━━━━━ EXTRAIT SOURCE ━━━━━

L'introduction du couple antithétique (Ketty/Lévine) est assez tardive dans le roman; à l'origine, Tolstoï avait seulement imaginé un scénario d'adultère — femme, mari, amant — avant de modifier totalement la structure de son œuvre. La question principale que se pose Tolstoï, dans Anna Karénine, est : "comment vivre en couple ?"[50] et elle se trouve illustrée par trois couples opposés :

- Anna et Vronsky représentent la passion dévorante qui mène aux déchirements, à la destruction et à la mort.

- Lévine et Ketty symbolisent l'union conjugale heureuse, mais où rien n'est acquis d'emblée et où la réussite n'est pas certaine.

- Oblonsky et Dolly figurent la médiocrité et le compromis, l'humanité ordinaire qui n'est pas animée par une quête d'absolu ni par une passion mortelle. Ainsi, le mariage est reconnu comme pouvant conduire à l'échec, c'est le cas d'Anna et de son mari, ou au semi-échec, c'est le cas du dernier couple évoqué, et la faute incombe d'ailleurs plutôt au mari qui trompe sa femme, ne se soucie guère des enfants et dilapide l'argent du ménage.

La véritable antithèse s'établit entre la passion dévastatrice et le bonheur de Ketty et de Lévine. Ketty aurait pu tout aussi bien qu'Anna tomber dans le piège passionnel, fascinée irrésistiblement par le brillant officier qu'est Vronsky; elle commence d'ailleurs par dédaigner Lévine qu'elle pense cependant aimer, mais qui n'exerce aucune fascination sur elle.

Ketty parcourt donc le chemin inverse d'Anna et des héroïnes cohéniennes : évitant de justesse le leurre de la passion (qui de toute façon n'aurait pu atteindre la même intensité dramatique que pour Anna, étant donné que la dimension de l'adultère en aurait été absente), elle choisit l'harmonie conjugale et familiale. Le couple Lévine/Ketty est d'autant plus antithétique du couple Anna/Vronsky qu'il se construit de façon inverse et en même temps parallèle à ce dernier. Il s'établit sur une blessure (Ketty étant froissée par le dédain de Vronsky à son égard, et Lévine demeurant amer d'avoir tout d'abord été refusé) et travaille jour après jour à une guérison qui débouche sur une sérénité harmonieuse, alors que le couple passionnel naît d'un coup de foudre (sans stratégie de séduction, contrairement aux allégations de Mangeclous), s'empêtre dans les scrupules et les tensions entre amour et société, amour et carrière, hésite et s'enlise dans les décisions à prendre et les choix à faire.

Le parallélisme des deux couples et des deux univers — familial et passionnel — se manifeste dans la succession des chapitres qui ouvrent la cinquième partie :

- Chapitres 1 à 6 : mariage de Lévine et Ketty à Moscou (préparatifs, doute, cérémonie)

- Chapitres 7 à 13 : liaison en Italie d'Anna et de Vronsky qui s'excluent de la société. Vronsky doute de la qualité de son bonheur et craint l'ennui :

"Vronsky, lui, malgré l'accomplissement de ce qu'il avait désiré si longtemps, ne pouvait être parfaitement heureux.

━━━━━

- CONSIGNE
Pouvez-vous restituer mot pour mot le passage de l'extrait sur Anna Karénine qui va de « Le parallélisme des » à « (préparatifs, doute, cérémonie) » ?

━━━━━ LIGNES DE DONNÉES ━━━━━

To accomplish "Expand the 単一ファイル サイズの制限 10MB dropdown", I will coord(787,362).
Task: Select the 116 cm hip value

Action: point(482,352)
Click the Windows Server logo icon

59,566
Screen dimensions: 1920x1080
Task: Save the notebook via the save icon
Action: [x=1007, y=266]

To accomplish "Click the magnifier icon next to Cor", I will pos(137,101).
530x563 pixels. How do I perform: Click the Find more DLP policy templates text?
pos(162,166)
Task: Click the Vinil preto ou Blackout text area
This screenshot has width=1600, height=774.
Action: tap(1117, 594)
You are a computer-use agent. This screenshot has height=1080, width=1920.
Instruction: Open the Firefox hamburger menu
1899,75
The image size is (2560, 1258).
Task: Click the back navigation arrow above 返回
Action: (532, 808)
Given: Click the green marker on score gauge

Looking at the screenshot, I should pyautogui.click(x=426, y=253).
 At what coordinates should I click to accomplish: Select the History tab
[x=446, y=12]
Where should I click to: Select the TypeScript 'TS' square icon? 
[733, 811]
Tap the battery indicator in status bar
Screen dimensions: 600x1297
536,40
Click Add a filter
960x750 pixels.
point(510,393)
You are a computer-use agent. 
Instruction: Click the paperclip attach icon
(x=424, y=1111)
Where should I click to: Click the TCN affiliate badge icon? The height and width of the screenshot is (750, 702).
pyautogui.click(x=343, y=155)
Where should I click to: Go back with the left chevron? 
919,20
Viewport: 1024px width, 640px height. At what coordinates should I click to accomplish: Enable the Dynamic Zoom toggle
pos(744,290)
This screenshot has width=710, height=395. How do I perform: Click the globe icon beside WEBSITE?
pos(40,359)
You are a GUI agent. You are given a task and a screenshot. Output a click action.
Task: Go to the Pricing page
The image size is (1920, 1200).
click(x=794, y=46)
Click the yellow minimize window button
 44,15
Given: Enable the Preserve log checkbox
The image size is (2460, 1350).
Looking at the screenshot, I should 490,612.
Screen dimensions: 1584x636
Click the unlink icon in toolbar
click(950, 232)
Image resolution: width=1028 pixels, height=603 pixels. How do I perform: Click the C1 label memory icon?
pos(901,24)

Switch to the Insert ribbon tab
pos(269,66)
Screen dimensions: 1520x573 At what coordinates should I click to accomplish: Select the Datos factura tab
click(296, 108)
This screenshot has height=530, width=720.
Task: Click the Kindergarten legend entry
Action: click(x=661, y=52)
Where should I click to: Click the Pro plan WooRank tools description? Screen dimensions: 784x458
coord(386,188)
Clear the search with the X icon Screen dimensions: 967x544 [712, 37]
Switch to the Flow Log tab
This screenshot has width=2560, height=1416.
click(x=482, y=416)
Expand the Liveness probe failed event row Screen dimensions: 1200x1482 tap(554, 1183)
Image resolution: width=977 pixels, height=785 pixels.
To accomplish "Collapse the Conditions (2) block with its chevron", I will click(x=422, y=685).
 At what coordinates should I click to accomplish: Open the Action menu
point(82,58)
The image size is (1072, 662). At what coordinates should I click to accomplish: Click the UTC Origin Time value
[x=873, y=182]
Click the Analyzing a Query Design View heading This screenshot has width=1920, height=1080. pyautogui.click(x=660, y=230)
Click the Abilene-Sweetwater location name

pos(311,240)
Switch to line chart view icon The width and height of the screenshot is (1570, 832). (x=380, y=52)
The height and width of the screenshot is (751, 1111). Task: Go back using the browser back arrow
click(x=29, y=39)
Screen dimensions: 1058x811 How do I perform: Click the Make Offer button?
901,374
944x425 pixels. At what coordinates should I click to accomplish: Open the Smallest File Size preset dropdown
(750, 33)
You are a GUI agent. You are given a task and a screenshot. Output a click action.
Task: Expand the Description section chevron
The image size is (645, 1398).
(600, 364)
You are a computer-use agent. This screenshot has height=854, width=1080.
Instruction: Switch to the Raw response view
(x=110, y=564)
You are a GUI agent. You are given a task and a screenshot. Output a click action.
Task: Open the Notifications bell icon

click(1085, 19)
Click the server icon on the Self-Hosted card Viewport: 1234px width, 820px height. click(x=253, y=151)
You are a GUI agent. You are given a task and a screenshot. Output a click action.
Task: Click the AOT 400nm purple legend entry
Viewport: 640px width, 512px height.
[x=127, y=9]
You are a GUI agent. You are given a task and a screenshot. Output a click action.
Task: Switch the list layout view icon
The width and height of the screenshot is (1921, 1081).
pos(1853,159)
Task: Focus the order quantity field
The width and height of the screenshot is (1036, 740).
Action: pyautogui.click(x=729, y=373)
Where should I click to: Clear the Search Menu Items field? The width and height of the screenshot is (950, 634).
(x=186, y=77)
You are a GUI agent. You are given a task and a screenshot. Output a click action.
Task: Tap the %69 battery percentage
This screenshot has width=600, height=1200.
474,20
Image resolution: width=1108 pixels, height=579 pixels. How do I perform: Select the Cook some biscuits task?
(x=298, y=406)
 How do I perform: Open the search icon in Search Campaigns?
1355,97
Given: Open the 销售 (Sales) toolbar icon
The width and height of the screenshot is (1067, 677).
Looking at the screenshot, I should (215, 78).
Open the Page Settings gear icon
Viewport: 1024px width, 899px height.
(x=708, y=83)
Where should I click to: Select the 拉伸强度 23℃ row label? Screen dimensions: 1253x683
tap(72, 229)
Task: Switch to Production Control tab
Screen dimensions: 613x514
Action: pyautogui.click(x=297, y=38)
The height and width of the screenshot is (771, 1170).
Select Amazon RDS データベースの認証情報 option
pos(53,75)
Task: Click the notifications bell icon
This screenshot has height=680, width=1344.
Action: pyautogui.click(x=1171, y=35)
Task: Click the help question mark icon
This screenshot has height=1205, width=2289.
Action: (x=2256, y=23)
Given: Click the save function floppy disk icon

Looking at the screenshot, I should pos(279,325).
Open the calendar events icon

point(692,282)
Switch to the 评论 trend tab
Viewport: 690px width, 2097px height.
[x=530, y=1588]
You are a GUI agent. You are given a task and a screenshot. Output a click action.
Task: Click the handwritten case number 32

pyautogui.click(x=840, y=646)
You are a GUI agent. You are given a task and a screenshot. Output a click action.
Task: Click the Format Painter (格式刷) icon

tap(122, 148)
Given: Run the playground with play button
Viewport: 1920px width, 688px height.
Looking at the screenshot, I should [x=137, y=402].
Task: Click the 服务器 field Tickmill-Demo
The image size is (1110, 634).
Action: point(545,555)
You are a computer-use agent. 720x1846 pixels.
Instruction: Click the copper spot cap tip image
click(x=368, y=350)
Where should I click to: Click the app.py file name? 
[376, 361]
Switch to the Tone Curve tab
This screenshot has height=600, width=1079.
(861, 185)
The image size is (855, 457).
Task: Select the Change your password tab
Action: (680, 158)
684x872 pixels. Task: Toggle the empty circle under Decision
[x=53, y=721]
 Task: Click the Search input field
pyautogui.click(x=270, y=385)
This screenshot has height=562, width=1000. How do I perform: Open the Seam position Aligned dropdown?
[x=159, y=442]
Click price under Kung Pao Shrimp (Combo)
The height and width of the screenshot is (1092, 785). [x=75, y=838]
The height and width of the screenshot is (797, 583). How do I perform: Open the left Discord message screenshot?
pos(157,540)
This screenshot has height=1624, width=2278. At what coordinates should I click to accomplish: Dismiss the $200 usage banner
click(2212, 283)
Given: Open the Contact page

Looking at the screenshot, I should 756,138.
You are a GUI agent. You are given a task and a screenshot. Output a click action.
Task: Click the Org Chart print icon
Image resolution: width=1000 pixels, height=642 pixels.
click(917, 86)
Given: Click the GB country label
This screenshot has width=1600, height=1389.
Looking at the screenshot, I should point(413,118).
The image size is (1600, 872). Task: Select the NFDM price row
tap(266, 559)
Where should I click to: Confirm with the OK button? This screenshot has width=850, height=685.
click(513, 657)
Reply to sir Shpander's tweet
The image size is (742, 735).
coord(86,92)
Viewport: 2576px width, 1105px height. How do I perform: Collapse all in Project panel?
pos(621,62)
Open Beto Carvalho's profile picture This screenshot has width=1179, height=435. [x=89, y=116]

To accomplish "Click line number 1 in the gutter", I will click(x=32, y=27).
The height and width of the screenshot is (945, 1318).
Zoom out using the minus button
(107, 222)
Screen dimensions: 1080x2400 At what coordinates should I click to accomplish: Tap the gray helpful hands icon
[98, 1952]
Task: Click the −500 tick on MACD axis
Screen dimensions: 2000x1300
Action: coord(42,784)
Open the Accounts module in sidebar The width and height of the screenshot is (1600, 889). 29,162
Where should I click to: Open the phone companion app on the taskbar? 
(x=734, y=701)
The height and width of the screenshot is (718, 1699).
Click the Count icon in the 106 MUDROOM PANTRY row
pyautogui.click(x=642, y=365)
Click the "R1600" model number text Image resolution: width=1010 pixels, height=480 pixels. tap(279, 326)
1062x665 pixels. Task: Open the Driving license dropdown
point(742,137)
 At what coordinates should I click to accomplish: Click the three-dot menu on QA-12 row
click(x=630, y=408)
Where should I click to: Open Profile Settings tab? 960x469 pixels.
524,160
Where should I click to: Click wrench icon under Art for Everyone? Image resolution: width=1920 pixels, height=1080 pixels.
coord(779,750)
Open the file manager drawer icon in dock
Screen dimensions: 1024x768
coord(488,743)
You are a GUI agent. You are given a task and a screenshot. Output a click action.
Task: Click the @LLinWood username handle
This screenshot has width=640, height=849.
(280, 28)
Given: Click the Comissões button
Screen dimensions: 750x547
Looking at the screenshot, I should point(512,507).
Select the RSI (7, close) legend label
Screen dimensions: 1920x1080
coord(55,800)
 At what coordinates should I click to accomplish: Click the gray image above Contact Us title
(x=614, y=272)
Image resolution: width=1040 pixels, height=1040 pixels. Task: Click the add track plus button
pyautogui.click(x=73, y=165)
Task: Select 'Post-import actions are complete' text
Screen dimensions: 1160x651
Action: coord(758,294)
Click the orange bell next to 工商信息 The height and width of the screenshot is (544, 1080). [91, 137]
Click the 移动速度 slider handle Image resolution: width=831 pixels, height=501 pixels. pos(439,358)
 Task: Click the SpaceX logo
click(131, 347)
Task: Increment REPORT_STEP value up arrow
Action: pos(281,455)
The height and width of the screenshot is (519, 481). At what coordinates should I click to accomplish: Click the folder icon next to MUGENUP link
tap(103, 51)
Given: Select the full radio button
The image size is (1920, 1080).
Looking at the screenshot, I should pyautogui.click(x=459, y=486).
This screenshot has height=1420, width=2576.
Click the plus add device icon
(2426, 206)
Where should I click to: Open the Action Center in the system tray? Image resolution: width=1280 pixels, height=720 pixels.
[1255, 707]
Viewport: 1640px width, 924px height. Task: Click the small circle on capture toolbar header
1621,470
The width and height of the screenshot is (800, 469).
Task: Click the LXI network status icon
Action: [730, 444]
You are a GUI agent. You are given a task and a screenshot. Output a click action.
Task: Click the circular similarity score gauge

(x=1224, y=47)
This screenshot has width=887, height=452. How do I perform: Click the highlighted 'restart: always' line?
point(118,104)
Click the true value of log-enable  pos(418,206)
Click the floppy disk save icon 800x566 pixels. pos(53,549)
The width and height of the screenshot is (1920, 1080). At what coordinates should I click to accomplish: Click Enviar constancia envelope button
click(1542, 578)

━━━━━

- RÉSULTAT
Le parallélisme des deux couples et des deux univers — familial et passionnel — se manifeste dans la succession des chapitres qui ouvrent la cinquième partie :

- Chapitres 1 à 6 : mariage de Lévine et Ketty à Moscou (préparatifs, doute, cérémonie)